Records for the task:
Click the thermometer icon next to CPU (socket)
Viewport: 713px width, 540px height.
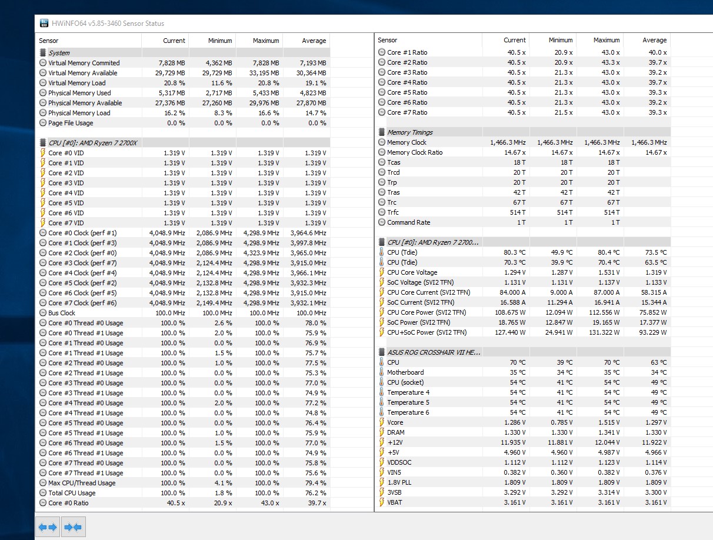(381, 382)
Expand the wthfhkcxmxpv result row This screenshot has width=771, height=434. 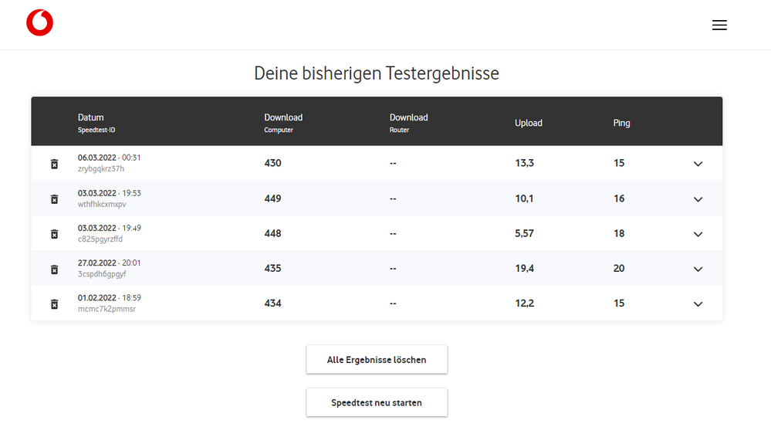[x=698, y=199]
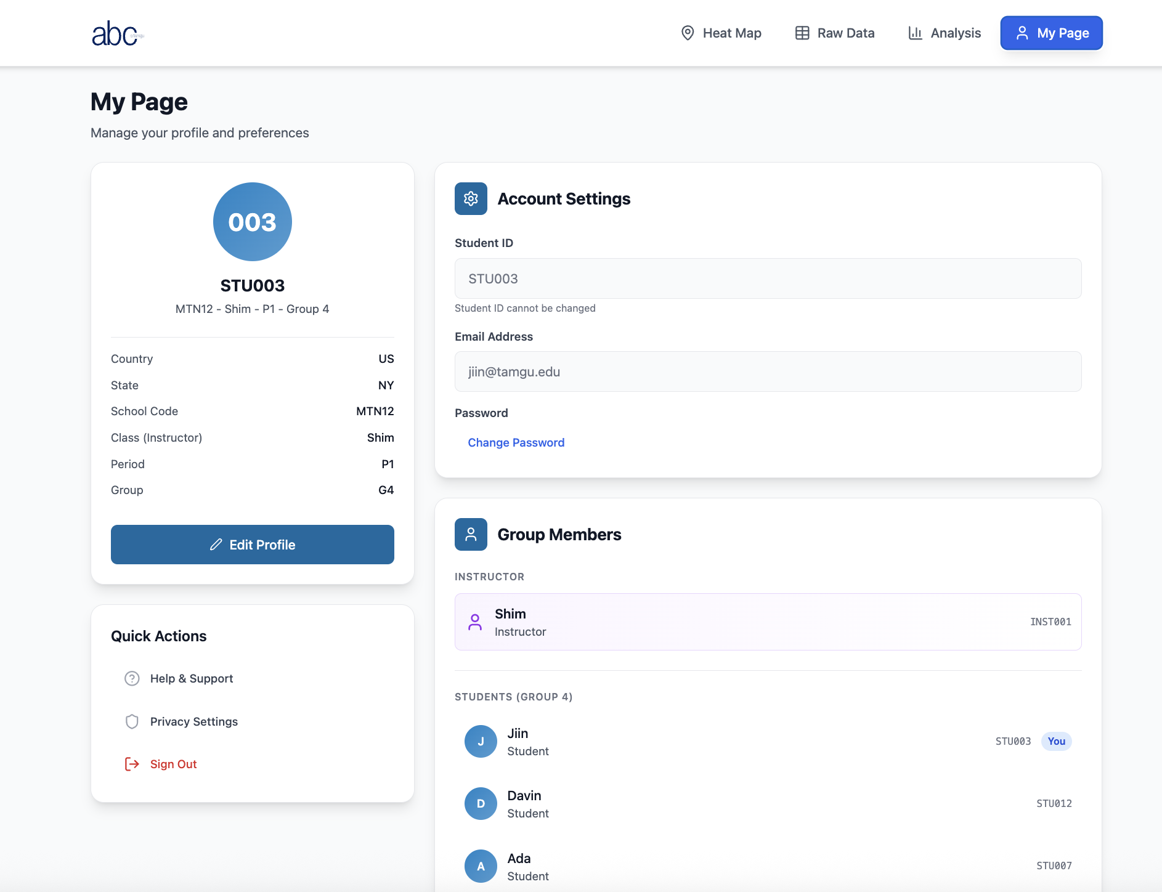This screenshot has height=892, width=1162.
Task: Open the Analysis section
Action: coord(945,33)
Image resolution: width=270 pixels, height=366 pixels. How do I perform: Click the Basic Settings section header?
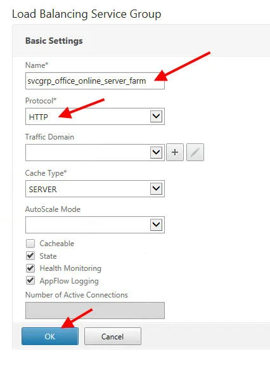pyautogui.click(x=54, y=41)
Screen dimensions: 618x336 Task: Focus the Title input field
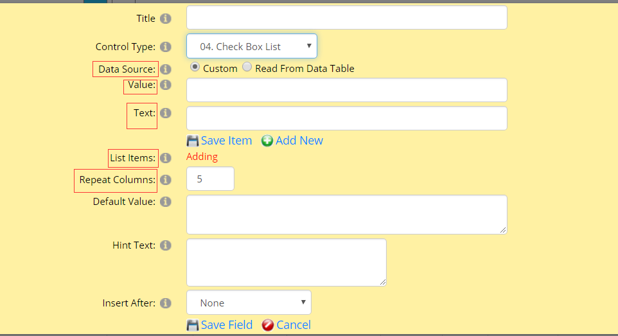coord(347,17)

What you should do:
Only the lines from the one with "Screen dimensions: 618x336" through the last line above belong in the answer. Reproduce them exactly, without the pictures.

Answer to this problem:
Screen dimensions: 618x336 Task: Focus the Title input field
coord(347,17)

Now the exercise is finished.